お墓参りの後、最寄駅の西武池袋線ひばりケ丘から少し足を伸ばして東村山の正福寺(しょうふくじ)を見に行った。4つ先の所沢で西武新宿線に乗り換えて1駅目。

改札を出て辺りを見回すとガラスに表示があった。

 

周辺案内図。正福寺は駅の西、北山公園の南側。

駅の西側には南から北へ前川が流れていて、起伏のある魅力的な地形。

 

駅前はきれいに整備されている。駅直結のタワーマンションもあった。

 

西へ歩き出すと 五差路になった。正面の、地蔵祭りの幟がかかる道を進む(祭りは11月)

 

ゆるく下って小さな「前川」を渡ると上りになる。その途中に別のお寺への参道があった。

 

裏道のようにも見えるが、きちんとした石畳が敷かれている。

 

野口不動尊大善院というお寺があった。

 

境内には、不動明王が分身の術のように立つ溶岩の山が聳えていた。

 

 家庭円満のこぶしの木も。

 

総本山は延暦寺で、明治期に八王子から移ってきている。

 

セルフのおみくじがいい雰囲気だった。

 

本堂から参道方向。桜は三分咲きぐらい。

 

もとの2車線道に戻り、スーパーの先を右折すると住宅街の先に正福寺の山門がみえた。

 

想像していたより鄙びた雰囲気の境内だった。

 

銅葺きの屋根だが風情がある山門。

 

元禄時代の建立。

東村山市指定有形民俗文化財(建造物)

正福寺山門

金剛山正福寺は臨済宗の寺院で、鎌倉の建長寺の末寺です。その仏殿である地蔵堂は、応永14年(1407)建立の典型的な禅宗様建築であり、東京都唯一の国宝建造物です(昭和3年・1928指定)

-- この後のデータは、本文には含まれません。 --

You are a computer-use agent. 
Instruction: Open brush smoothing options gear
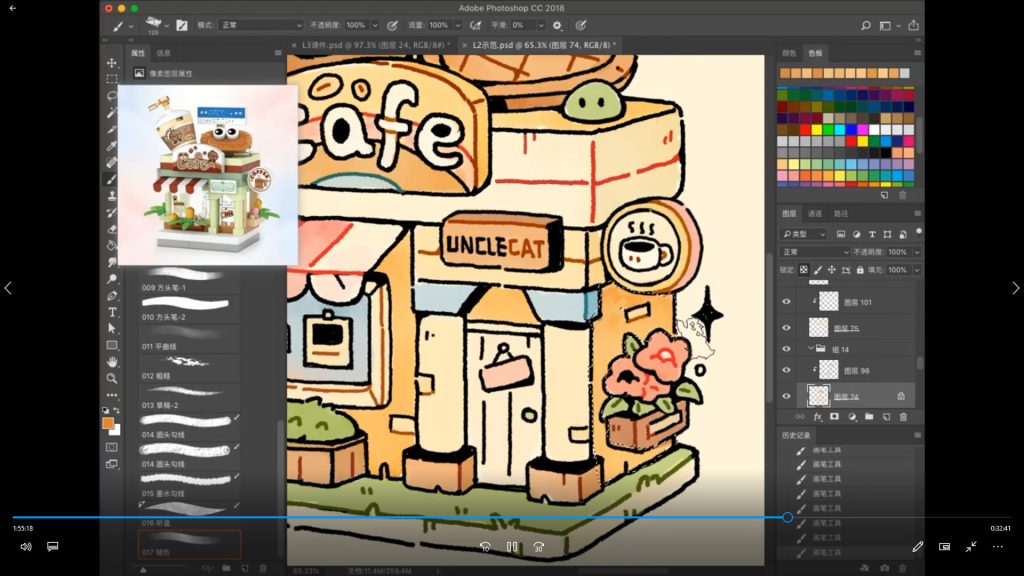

鎌倉幕府執権であった北条時宗か、またその父である時頼によって開基され、勧請開山は中国南宋の石渓心月仏海であると言い伝えられていますが、確たる史料は現存していません。

正福寺山門は、昭和48年(1973)に行われた解体修理の際発見された、親柱枘の墨書銘「元禄十四辛巳年無神月吉祥日建□(者)也、此時住寺號月山(以下略)」から、元禄14年(1701)、月山の代の建立であることが判明しました。

山門の建築様式は、四脚門で切妻、昭和48年の修理の際に、茅葺から茅葺形銅板葺に改修されました。建築様式は禅宗様で、その規模は、桁行十尺(3.03m)、梁行十尺で、高さも柱底部から桁下端まで十尺となっています。屋根は、かつては、化粧裏板の上に登り、梁を架けて茅葺としていたものと考えられます。また、彩色は柱、桁、冠木、束等に朱の痕跡が見られ、もともとは全体が朱で塗装されていたものとみられます。

江戸時代の伽藍の遺構を示す、貴重な禅宗様建築物です。東村山市教育委員会

 

門の先には、屋根がピンと反った建物があった。

 

地蔵堂拝観の前に、参道左の気になる祠へ。

 

室町初期の板碑が納められていた。昭和になっても祟りがあったそう。

東村山市指定有形民俗文化財 貞和の板碑

この板碑は都内最大の板碑といわれ、高さ285cm(地上部分247cm)、幅は中央部分で55cmもあります。

碑面は釈迦種子に月輪、連座を配し、光明真言を刻し、銘は「貞和五年丑己卯月八日、帰源逆修」とあり西暦1349年のものです。

この板碑はかつては前川の橋として使われ、経文橋または念仏橋ともよばれていました。江戸時代からこの橋を動かすと疫病が起きると伝えられ、昭和2年5月に改修のため板碑を撤去したところ付近に赤痢が発生したのでこれを板碑のたたりとし、同年8月に橋畔で法要を営み、板碑をここ正福寺内に移築したものです。

昭和60年11月 東村山市教育委員会

 

いざ地蔵堂へ。

2009年に赤坂迎賓館が国宝指定を受ける以前は、東京都内で唯一の国宝建造物だった。

 

 鎌倉の円覚寺舎利殿(国宝)は拝観料を払って入っても遠くからちらりと見えるだけ(年に3回特別拝観の機会はある)だが、こちらはいつでも自由に近づくことができる。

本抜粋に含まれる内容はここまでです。